Every app on WhatDoTheyCollect receives a privacy risk rating — Low, Medium, or High. This page explains exactly what those ratings mean, what factors we consider, and the limitations you should be aware of.

Risk Ratings Explained

Low Risk

Apps with a Low rating collect minimal personal data and handle it responsibly.

  • Collects only a small number of data types, typically limited to what is necessary to operate the service
  • Clear and reasonable data retention periods stated in the policy
  • Strong user controls — easy opt-out, data deletion, and access rights
  • No cross-site tracking or behavioural advertising
  • No concerning practices flagged (e.g. selling data, broad third-party sharing without consent)

Medium Risk

Apps with a Medium rating collect a moderate amount of personal data or have some practices that warrant attention.

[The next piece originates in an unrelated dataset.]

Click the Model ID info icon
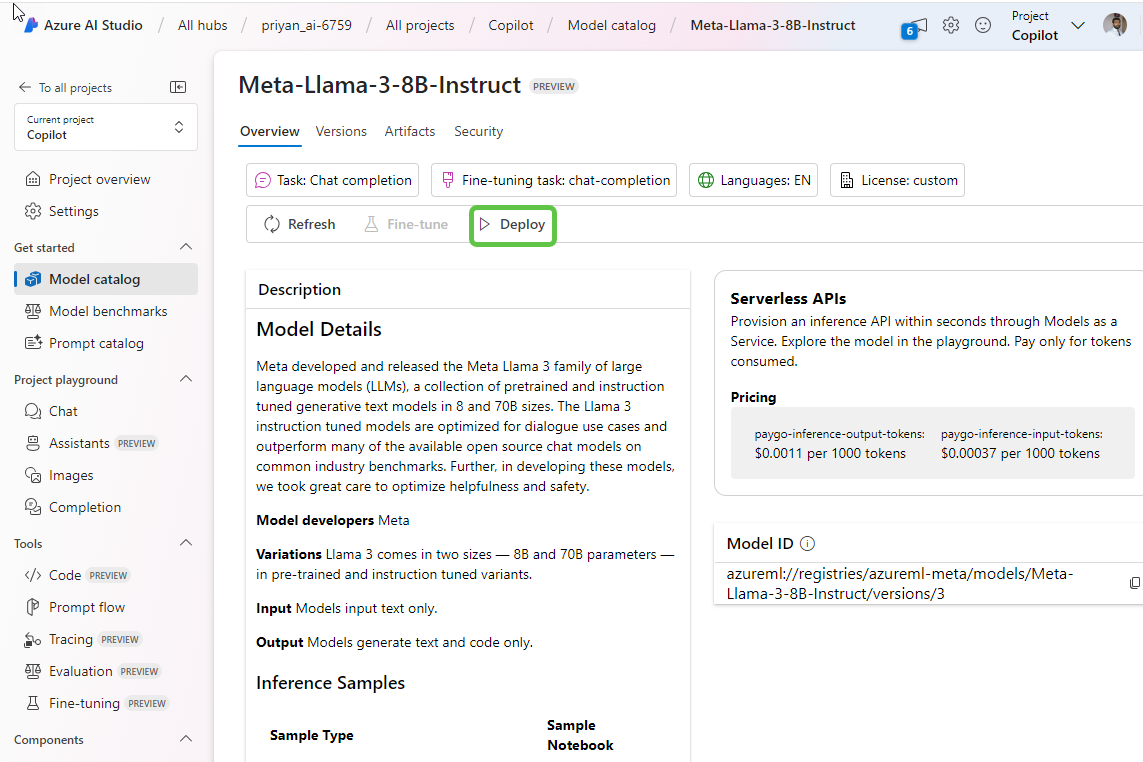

  • Moderate range of data types collected, including some that go beyond core functionality
  • Some third-party sharing present (e.g. analytics providers, service integrations)
  • Limited user controls — opt-out options exist but may require effort
  • One or two minor concerning practices, but nothing egregious
  • Data retention may be vague or longer than necessary

High Risk

Apps with a High rating collect extensive personal data and/or engage in practices that significantly impact user privacy.

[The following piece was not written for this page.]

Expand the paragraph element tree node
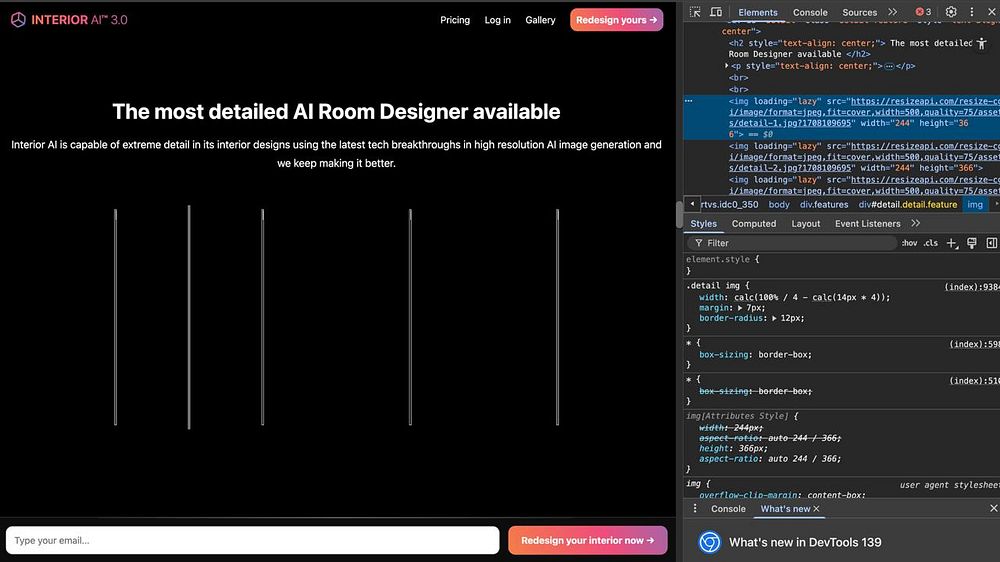click(727, 66)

  • Extensive collection of personal, behavioural, or sensitive data types
  • Broad sharing with many third parties, including advertising networks
  • Unclear, indefinite, or very long data retention
  • Cross-site tracking, behavioural advertising, or data broker relationships
  • Multiple concerning practices present — e.g. selling data, fingerprinting, opaque policies

What We Analyze

Our analysis reads the full privacy policy for each app and extracts information across these dimensions:

Personal data types

What categories of data are collected (name, email, location, biometrics, etc.)

Tracking methods

Cookies, pixels, device fingerprinting, cross-site tracking

Third-party sharing

Which third parties receive your data and for what purpose

Data retention

How long data is kept and under what conditions it is deleted

User controls

Opt-out, data access, correction, and deletion mechanisms available

Concerning practices

Data selling, advertising networks, unclear language, or unusual permissions

How Our AI Analysis Works

Each privacy policy is processed through an automated pipeline powered by Google Gemini. Here is what happens step by step:

  1. 1

    Fetch the privacy policy

    We retrieve the official privacy policy directly from the app's domain.

  2. 2

    Extract structured data

    Gemini reads the full text and extracts data types collected, third parties mentioned, retention info, user controls, and any concerning language.

  3. 3

    Assign a risk level

    Based on the criteria above, the model assigns Low, Medium, or High — and outputs a plain-language summary.

  4. 4

    Human review (spot checks)

    We periodically review AI output for accuracy and update summaries when policies change.

Limitations & Disclaimers

AI can make mistakes. Gemini interprets natural language, and privacy policies often use ambiguous or legalistic wording. Extraction errors are possible. If you spot an inaccuracy, please let us know.

Policies change. Privacy policies are updated by companies at any time. Our data reflects the policy as it was at the time of analysis. Always check the current policy on the company's own website.

This is not legal advice. Our summaries and risk ratings are informational only. They do not constitute legal, regulatory, or compliance advice of any kind.

Risk is relative, not absolute. A "Low" rating means lower risk compared to common industry practice — it does not guarantee that an app is perfect or that data collection is negligible.

Always read the original. For decisions that matter, consult the company's actual privacy policy directly. We link to it from every domain page.